Просторный человек — страница 63 из 67

А если про тебя — разве я не злюсь, что ты до сих пор сидишь со своим знаменитым Коршуновым и время от времени, вероятно, не помнишь обо мне. (Не так же ты испорчена, чтобы быть с ним и одновременно — со мной?! А если так?) И бешусь: почему ты не понимаешь, что уже замутился тот чистый источник, который питал мое чувство? Что я не могу думать о твоей домашней жизни… Прости меня, Ася, прости, это грубое во мне, злое шевелится. Я же знаю: все не так, как я нафантазировал! Я не вижу ни одного пятнышка. Даже страшно: ни одного!

Как мне вписать

            любимую,

                           т е б я,

В апрельский снег,

                 в пустую стужу

                         мая,

Когда я о тебе

             лишь солнце

                                 знаю.

Как вторгнуться

                         в незаданный вопрос,

Как мне пролиться,

                рассказаться,

Чтоб близких рук твоих

                   касаться

Стволами елок и

                берез?!

Укрыться от издержек

                  бытия

Ресницами травы

                и хвои,

Припасть, приникнуть

                  головою,

И пить,

         и ощутить

                края.

О, только б ощутить края

В бескрайности

               твоих владений,

Тобой повитых снов и бдений,

Где безупречна

                        суть твоя!

Яви пятно,

                 яви тавро,

Клеймо раба ли,

                         кнут насилья…

Я помню хвост

                       и знаю крылья,

И в душу — бог,

                        и бес — в ребро…

И эта потайная дверца

В чужой накал

                       чужого дня…

Гармония

               секунд

                          и терций,

Прости меня.

                    Спаси

                              меня.

Вот видишь, как я думаю о тебе, Аськин. Не сердишься теперь?

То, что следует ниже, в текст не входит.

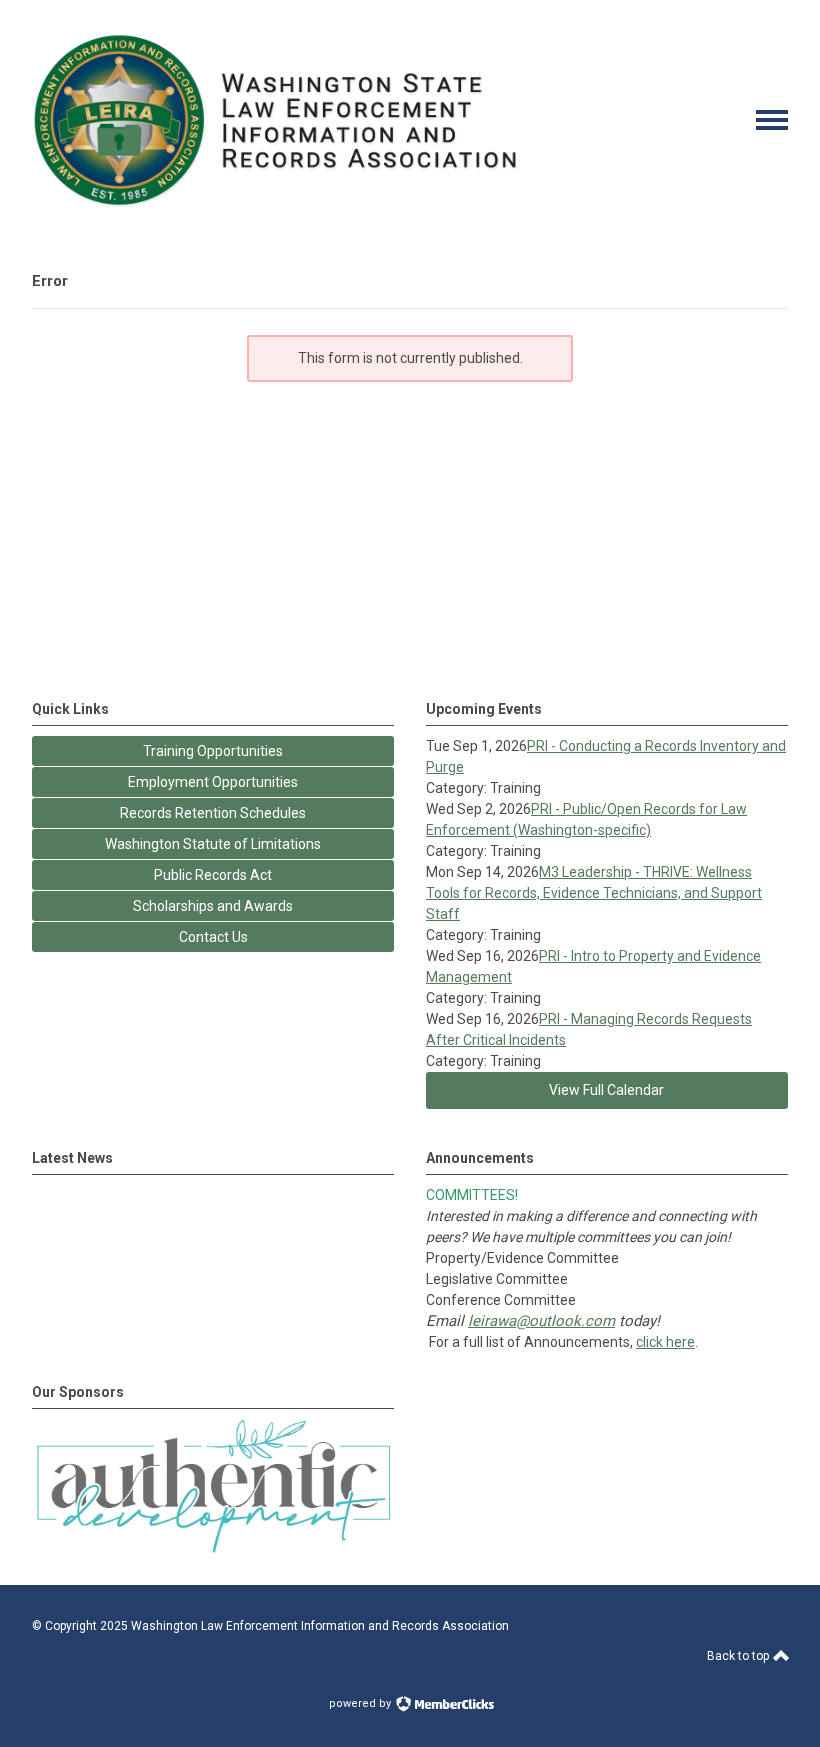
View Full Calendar (606, 1090)
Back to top (739, 1656)
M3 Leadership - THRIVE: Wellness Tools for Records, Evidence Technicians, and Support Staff (594, 893)
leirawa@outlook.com (541, 1321)
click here (665, 1342)
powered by (361, 1703)
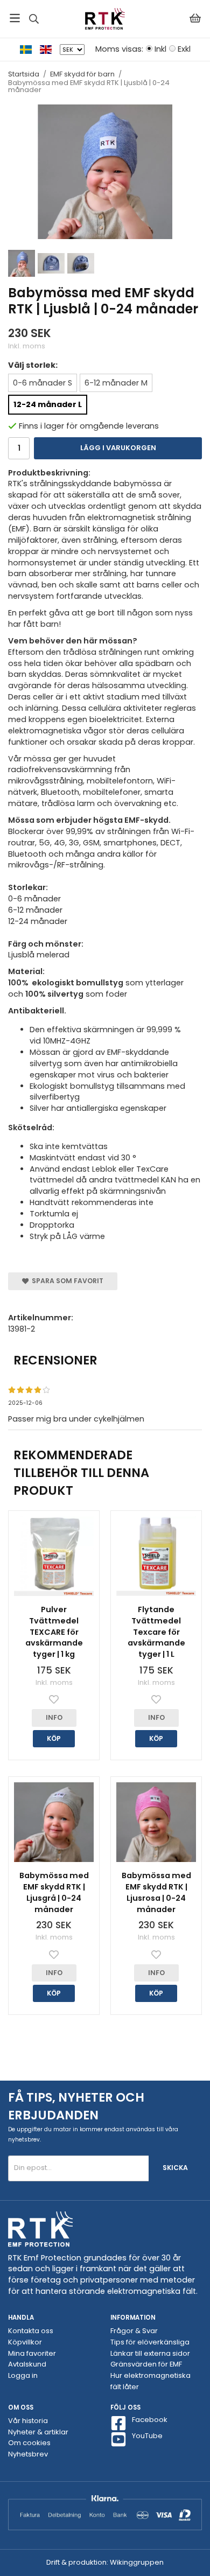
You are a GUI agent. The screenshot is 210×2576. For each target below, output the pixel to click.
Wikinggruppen (137, 2562)
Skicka (175, 2167)
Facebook (149, 2420)
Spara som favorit (66, 1280)
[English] (50, 49)
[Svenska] (30, 49)
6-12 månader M (116, 382)
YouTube (147, 2436)
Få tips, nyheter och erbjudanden (76, 2106)
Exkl (184, 49)
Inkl (160, 49)
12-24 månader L (47, 404)
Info (54, 1717)
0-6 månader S (42, 382)
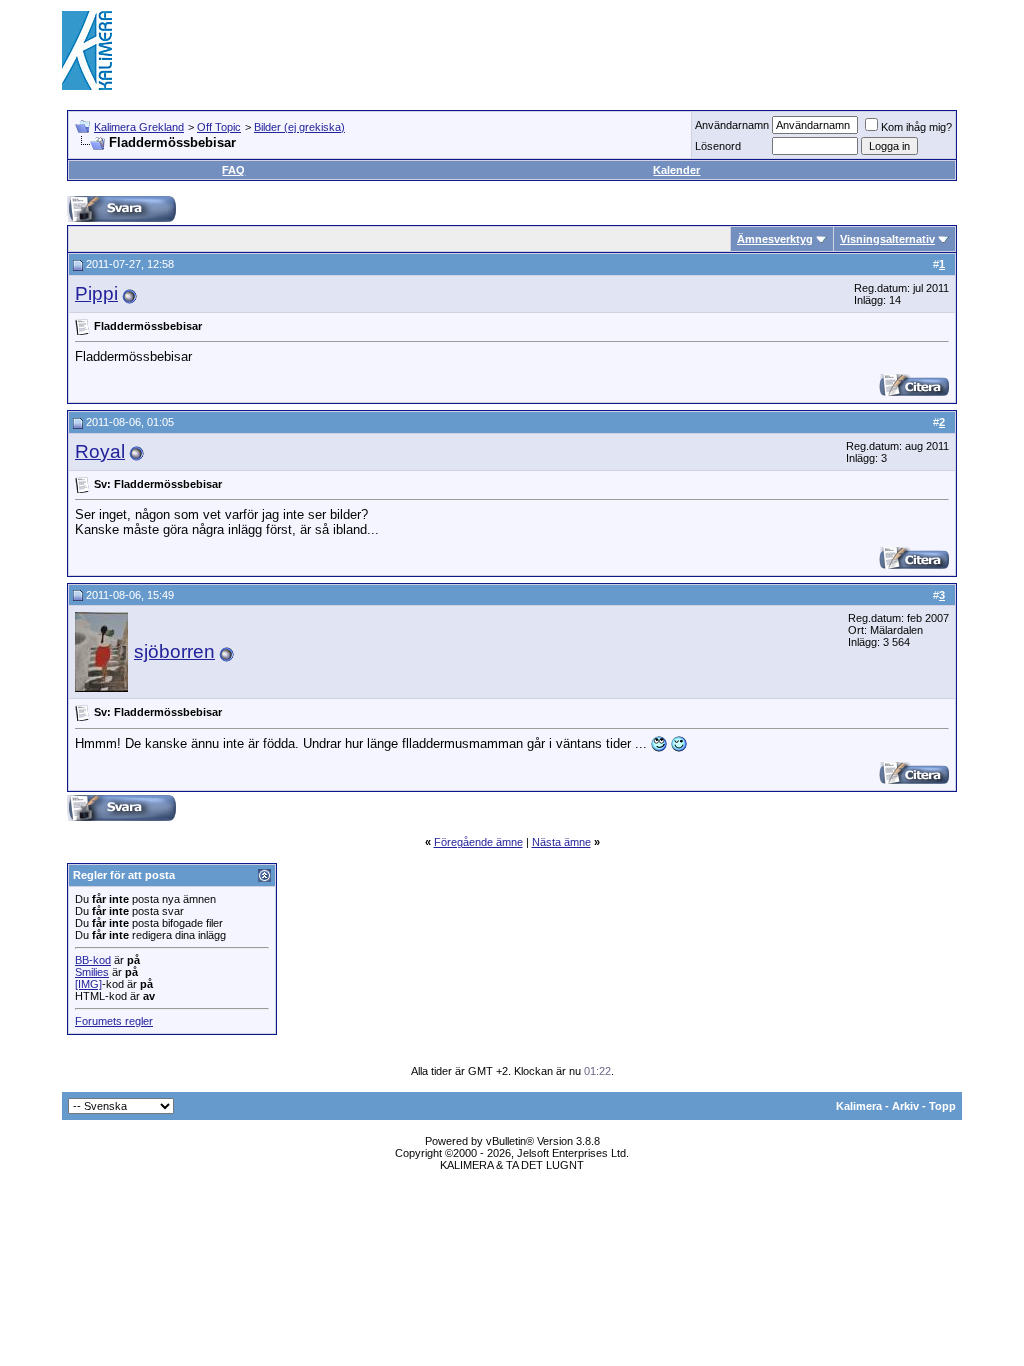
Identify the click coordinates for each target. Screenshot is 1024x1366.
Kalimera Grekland (139, 127)
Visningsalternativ (887, 239)
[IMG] (88, 984)
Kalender (676, 170)
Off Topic (219, 127)
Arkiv (905, 1106)
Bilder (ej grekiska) (299, 127)
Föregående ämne (478, 842)
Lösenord (718, 146)
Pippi (96, 293)
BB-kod (93, 960)
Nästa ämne (561, 842)
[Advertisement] (598, 50)
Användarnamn (732, 125)
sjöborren (174, 651)
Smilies (92, 972)
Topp (942, 1106)
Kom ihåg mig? (916, 127)
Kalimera (859, 1106)
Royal (100, 451)
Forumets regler (114, 1021)
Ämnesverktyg (775, 239)
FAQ (233, 170)
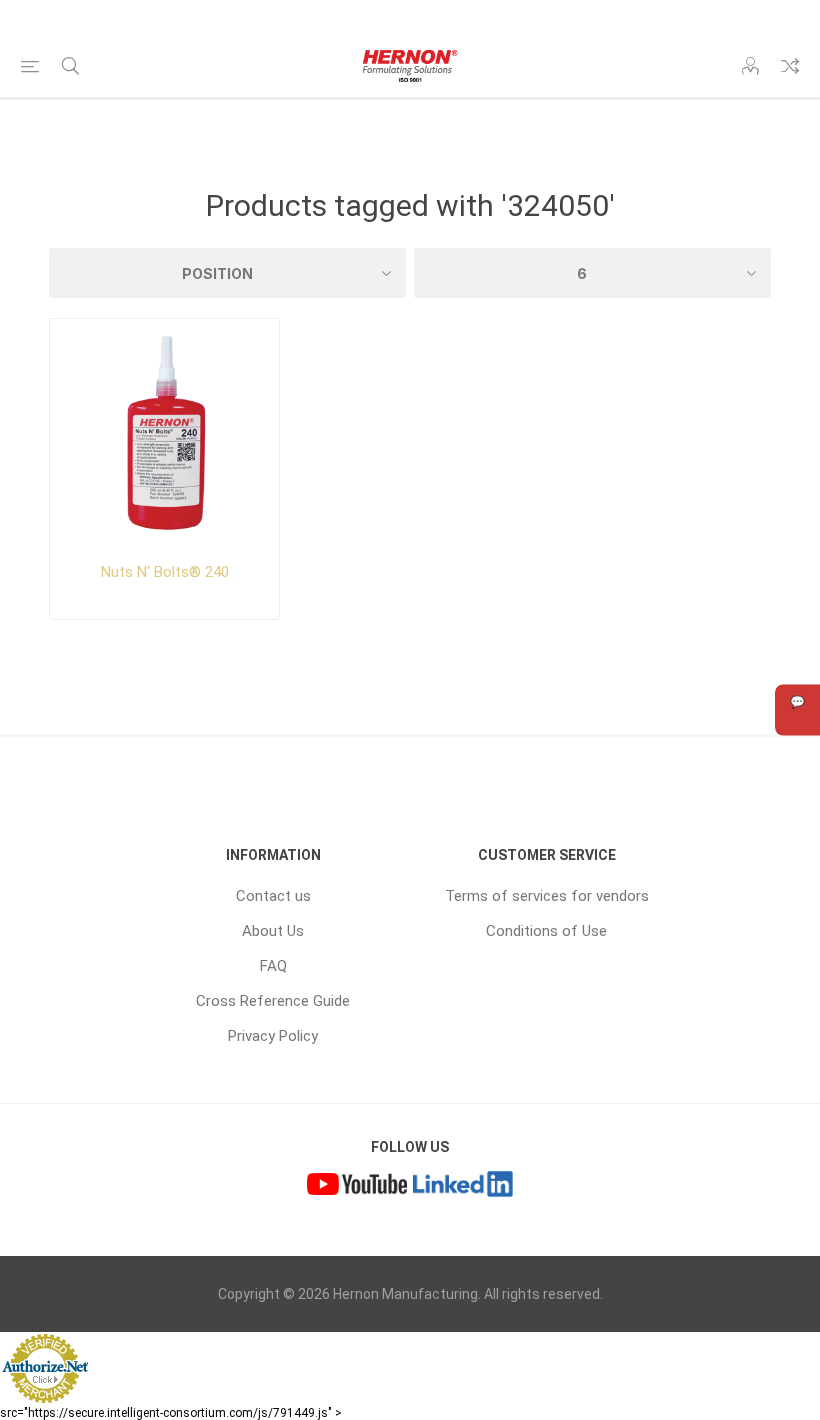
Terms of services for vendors (547, 896)
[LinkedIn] (463, 1186)
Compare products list (790, 66)
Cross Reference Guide (273, 1001)
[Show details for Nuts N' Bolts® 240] (164, 433)
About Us (273, 931)
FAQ (273, 966)
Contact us (273, 896)
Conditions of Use (546, 931)
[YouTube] (357, 1186)
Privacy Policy (273, 1036)
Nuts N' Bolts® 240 (165, 572)
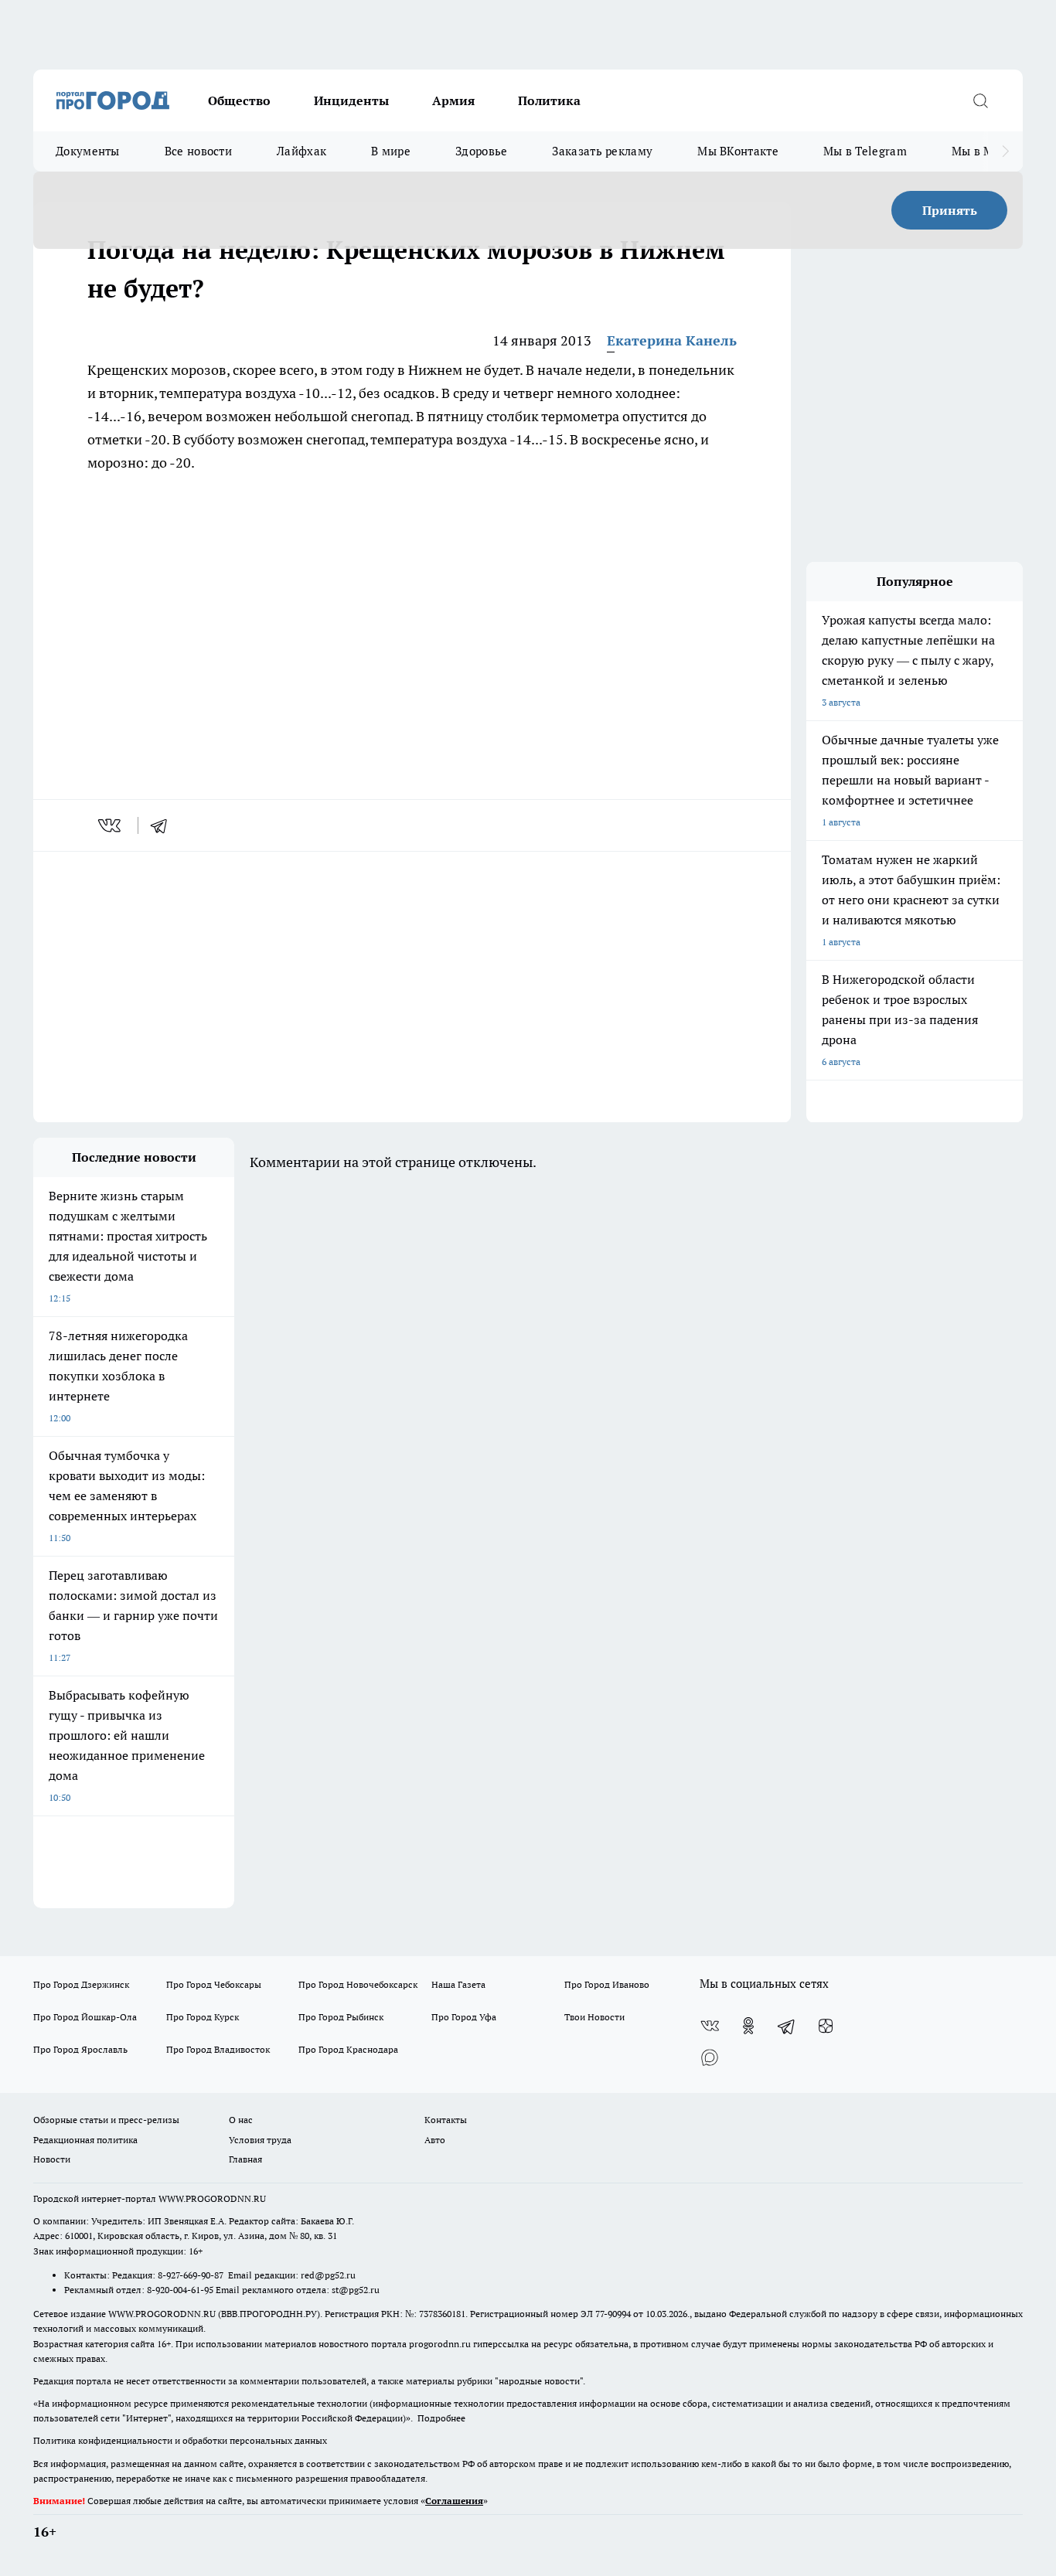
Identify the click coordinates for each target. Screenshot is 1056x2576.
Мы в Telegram (865, 151)
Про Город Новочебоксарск (357, 1984)
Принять (949, 210)
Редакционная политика (85, 2140)
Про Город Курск (202, 2017)
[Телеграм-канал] (787, 2025)
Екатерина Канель (672, 340)
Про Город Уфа (463, 2017)
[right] (1005, 151)
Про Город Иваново (606, 1984)
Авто (434, 2140)
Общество (239, 100)
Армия (453, 100)
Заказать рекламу (602, 151)
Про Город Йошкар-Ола (85, 2017)
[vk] (110, 825)
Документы (88, 151)
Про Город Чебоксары (213, 1984)
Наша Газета (458, 1984)
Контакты (445, 2119)
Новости (51, 2159)
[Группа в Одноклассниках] (748, 2025)
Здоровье (481, 151)
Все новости (198, 151)
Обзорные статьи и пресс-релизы (106, 2119)
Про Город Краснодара (348, 2049)
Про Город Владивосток (218, 2049)
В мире (390, 151)
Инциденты (351, 100)
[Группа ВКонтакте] (709, 2025)
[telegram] (163, 825)
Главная (245, 2159)
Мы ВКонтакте (737, 151)
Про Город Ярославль (80, 2049)
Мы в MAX (981, 151)
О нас (241, 2119)
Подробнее (441, 2418)
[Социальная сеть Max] (709, 2056)
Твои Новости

…Ген счастья — такого нет (Анна Сергеевна очень мило сказала: «Вы так говорите, будто это ген счастья»). Но бывают же характеры счастливые, легко идущие на радость, ищущие ее. У Аси — такой? Вполне вероятно. Может, потому и не рвется она решать, менять. Ей бы только радоваться, вдыхать всей грудью счастье. А время решений — всегда не за горами.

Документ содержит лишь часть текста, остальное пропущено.